The US Federal Aviation Administration and European Aviation Safety Agency agreed ETOPS rules needed updating, but the FAA has done it as EASA is still working on it. Meanwhile, EASA says JAR-Ops 1 rules require ETOPS-equipped twins to stick to tracks that do not stray more than 180min flying time from usable diversion airfields. The FAA, however, anticipates some convergence when EASA finally acts. "The basic structure of our rule harmonises with the current [EASA] drafts," it says. Differences, says the FAA, include a "moving" European engine reliability requirement for airlines applying to operate twin-engined aircraft beyond 180min from diversions. "In the USA, the required reliability is pegged at 0.01/1,000 engine hours [1 failure in 100,000 hours of engine operation]."
However, EASA distinguishes more robustly between twins and aircraft with three or four engines.

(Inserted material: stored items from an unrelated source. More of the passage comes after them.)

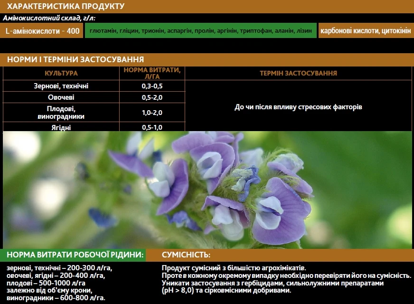414x304 pixels.
Task: Click the ТЕРМІН ЗАСТОСУВАННЯ column header
Action: [x=298, y=74]
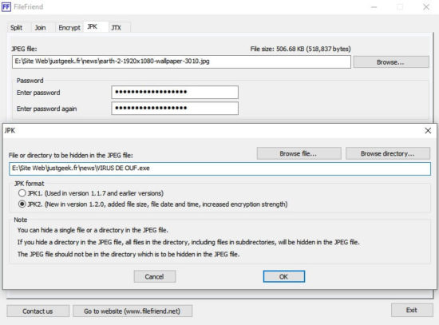This screenshot has width=439, height=325.
Task: Go to website www.filefriend.net
Action: (132, 311)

EASA will have a separate LROPS (long-range operations) rule for trijets and quads operating over ocean or wilderness. LROPS is likely to include upgraded requirements for trijets' and quads' fire detection and suppression and emergency oxygen systems similar to the US rule.
EASA expects to issue a notice of proposed amendment on ETOPS revisions by mid-year with a ruling anticipated in 2008, adding that it expects rulings on LROPS "at roughly the same time".